Wednesday, February 3, 2016

The NYPD Arrested 15 Alleged Gang Members for Going on ‘Hunting Expeditions’ in Brooklyn

Brooklyn District Attorney Ken Thompson explaining the gang indictment at his office in Downtown Brooklyn. Photo by the author

On Wednesday, Kings County District Attorney Ken Thompson was explaining how local gangs communicate over Facebook to a coterie of reporters at his office in Downtown Brooklyn.

"'That's opp zone,'" he explained, "as in, 'opposition zone.'"

Continuing down the list on a white placard at his left, Thompson chose a line from another suspect: "And 'I wanna boom it up,'" he said, means, "I wanna shoot them."

According to Thompson and the New York Police Department, the online chat in question took place just before a barbecue in Canarsie, Brooklyn, in May 2014. The young men learned rivals would be there, and hatched a plan to hit the party with gunfire, Thompson said. From the windows of their cars later that night, they allegedly sprayed the party with bullets, injuring two women and one man. Shortly after, one of the suspects—Jerome Myrie, better known just as "Myrie" and still at large—apparently took to Facebook to boast of the bloodshed.

The plan, in the alleged gang members' minds at least, had worked.

But on Wednesday, the allegedly sinister planning—and subsequent social media celebration—was used as evidence in a 76-count indictment against 18 alleged gang members, including Myrie himself. The men are all between the ages of 18 and 27, and are said to hang on Flatbush Avenue, Newkirk Avenue and Ditmas Avenue in Brooklyn. 15 of them have been booked on charges including second-degree murder, second-degree attempted murder, conspiracy to commit murder, and weapons possession (nine guns were recovered) for attacks across the borough, the barbecue drive-by among them.

The suspects, the DA claims, are part of a larger group called Folk Nation—a sort of gang alliance, or set, with origins in 1970s Chicago that Thompson compared to the American and National Leagues in professional baseball. The idea is that the Folk Nation's allied member gangs are in a constant state of war with a rival coalition, People Nation. The 18 suspects' chapter in Brooklyn is allegedly called No Love City, and according to the DA, the local Crips chapter is its chief enemy.

"To enforce their dominance, they often directed their violence at rival gang members," Thompson, who announced the indictment alongside New York City Police Commissioner Bill Bratton, said Wednesday. "Essentially they would get in cars and go on 'hunting expeditions,' looking for rivals to kill."

In one such example, Thompson delivered a minute-by-minute narration as a surveillance tape from a Canarsie courtyard in July 2014 played for reporters. A 23-year-old suspect named Corey Roberts was seen arguing with someone on a sunny, summer afternoon, as young children passed by on scooters. The video then shows him opening fire from the entrance, as people scream and scatter. His bullets hit two innocent bystanders, one in the heart. (Somehow, both survived.)

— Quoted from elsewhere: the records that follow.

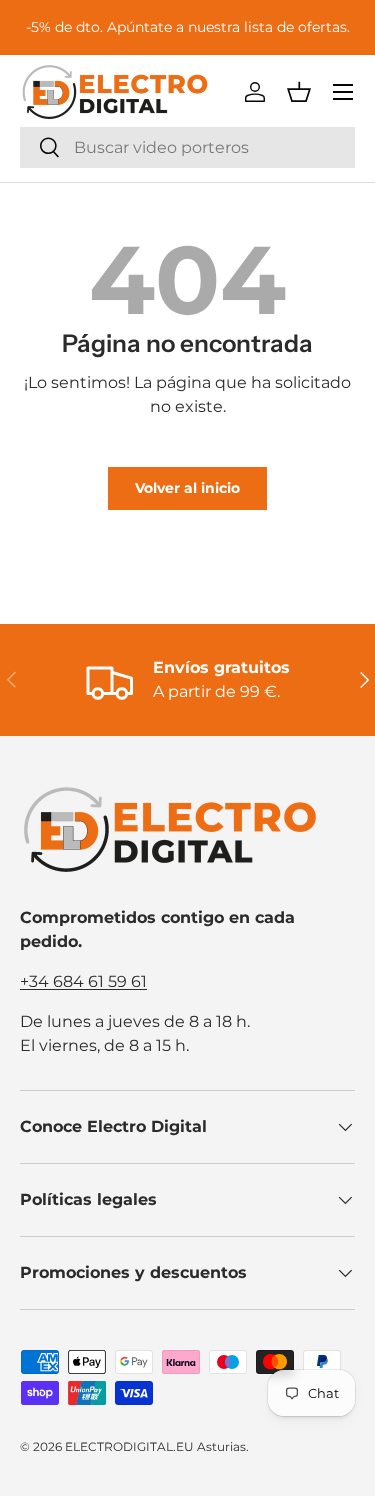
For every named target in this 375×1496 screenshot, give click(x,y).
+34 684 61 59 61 (83, 981)
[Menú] (343, 92)
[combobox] (187, 147)
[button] (299, 92)
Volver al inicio (187, 488)
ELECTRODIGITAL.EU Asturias (155, 1446)
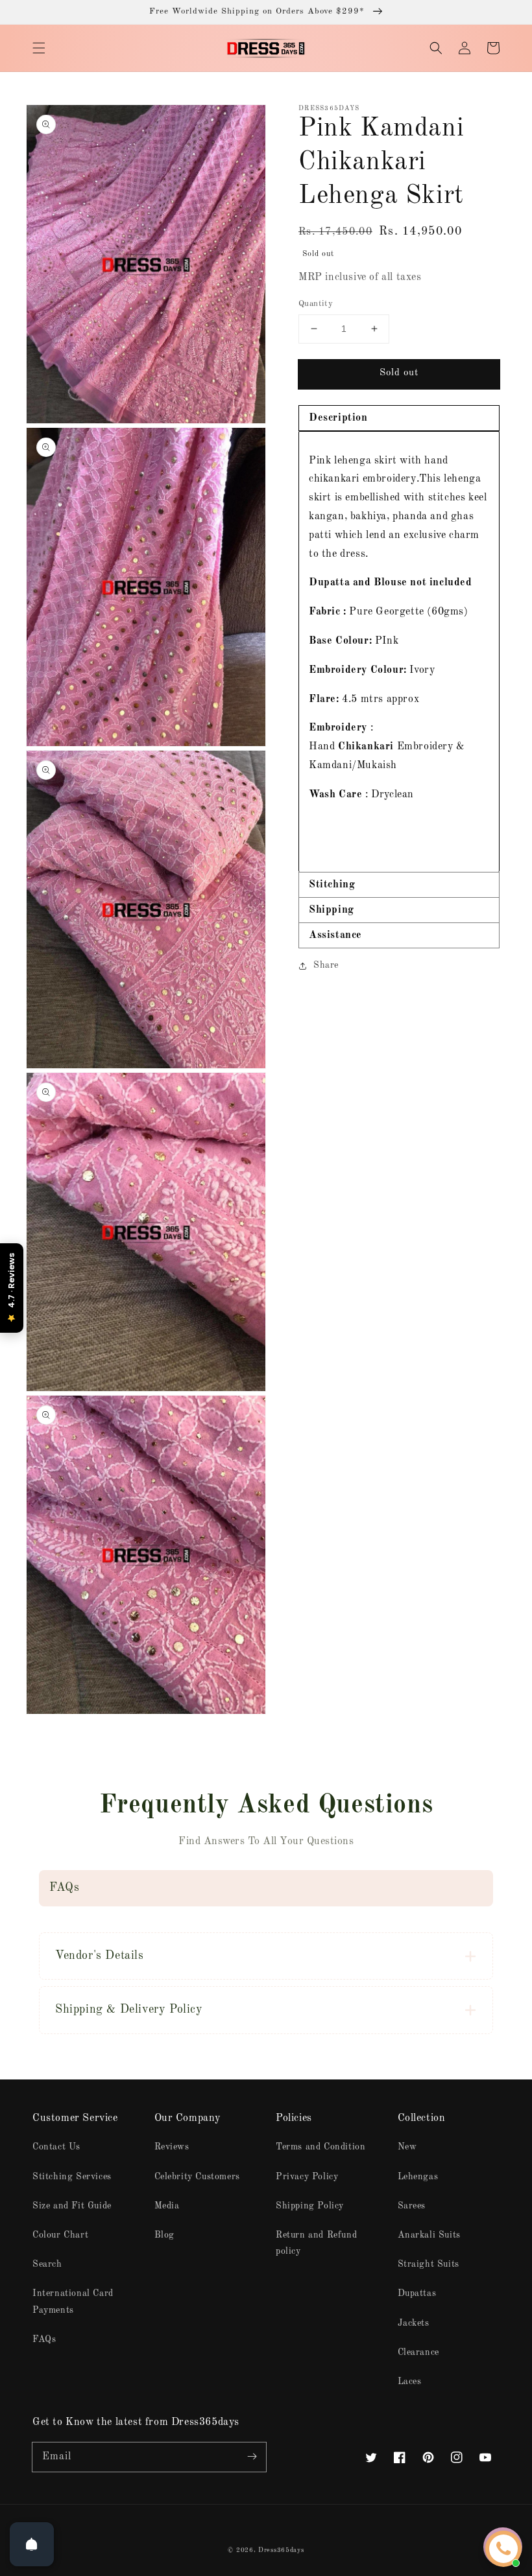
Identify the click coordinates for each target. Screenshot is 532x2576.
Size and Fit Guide (72, 2205)
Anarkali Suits (429, 2235)
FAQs (44, 2339)
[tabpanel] (399, 651)
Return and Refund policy (316, 2243)
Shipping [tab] (331, 910)
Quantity (315, 303)
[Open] (32, 2544)
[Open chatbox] (503, 2549)
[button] (39, 48)
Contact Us (56, 2146)
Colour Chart (60, 2235)
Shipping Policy (310, 2205)
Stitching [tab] (332, 885)
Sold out (399, 373)
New (407, 2146)
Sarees (412, 2205)
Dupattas (417, 2293)
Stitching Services (72, 2176)
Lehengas (418, 2176)
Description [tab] (338, 418)
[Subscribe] (251, 2456)
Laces (410, 2381)
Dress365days (281, 2550)
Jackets (413, 2323)
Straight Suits (428, 2264)
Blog (164, 2235)
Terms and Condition (320, 2146)
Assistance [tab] (335, 935)
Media (167, 2205)
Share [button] (326, 965)
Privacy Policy (307, 2176)
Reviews (171, 2146)
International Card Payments (73, 2301)
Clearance (418, 2352)
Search (47, 2264)
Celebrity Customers (197, 2176)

According to prosecutors and police officers, violence in Brooklyn surged after a No Love City member was killed by a rival on Sunset Boulevard in West Hollywood last October. Some of the Brooklyn suspects apparently saw on Instagram that several of their rivals were at a filming of rapper Meek Mills' music video in DUMBO. As the indictment reads, several of them allegedly rushed over in cars and "engaged in a gun battle with rival gang members."

The suspects are said to have escaped through the neighboring communities of Park Slope and Carroll Gardens, where this sort of violence is virtually unheard of, and ditched a bullet-riddled car on the street. However, the DA says, they didn't realize that blood and fingerprints were left at the scene, offering crucial evidence to investigators.

The resulting bust, conducted by the NYPD's new Gun Violence Suppression Division, is the latest indication that gang warfare is still rattling major sections of New York. That's especially true in Brooklyn—which is often called the "bloodiest borough" by local tabloids. According to law enforcement officials, a select group of young men are largely responsible for the 18 percent rise in gang-related shootings in 2015.

In high-crime communities, recently-funded "violence interruption" groups have taken to mediation and intensive workshops, in hopes of discouraging shootings before it's too late. And just last month, both Thompson and Bratton announced Project Fast Track, which sets up specific courts for gun-possession charges. (When I asked Thompson if this bust would be tried there, he said no. "We'd like to fast-track them to prison," he told me.)

" have no concern for human life," Commissioner Bratton told reporters, reiterating the tough tone. "And so we should have no concern in putting them away for 25 years."

As of Wednesday morning, all but three of the suspects had been arrested and arraigned. One is awaiting extradition from New Jersey, while two others remain on the lam—both of whom Thompson promised would be arrested in coming days. As Bratton suggested, 17 of the men face up to 25 years in prison, and the lone suspect facing a straight murder charge could do life.

"We're here to say, 'No more,'" Thompson said. "This indictment means to us that our streets don't belong to violent gangs, or armed thugs. They belong to the people of Brooklyn."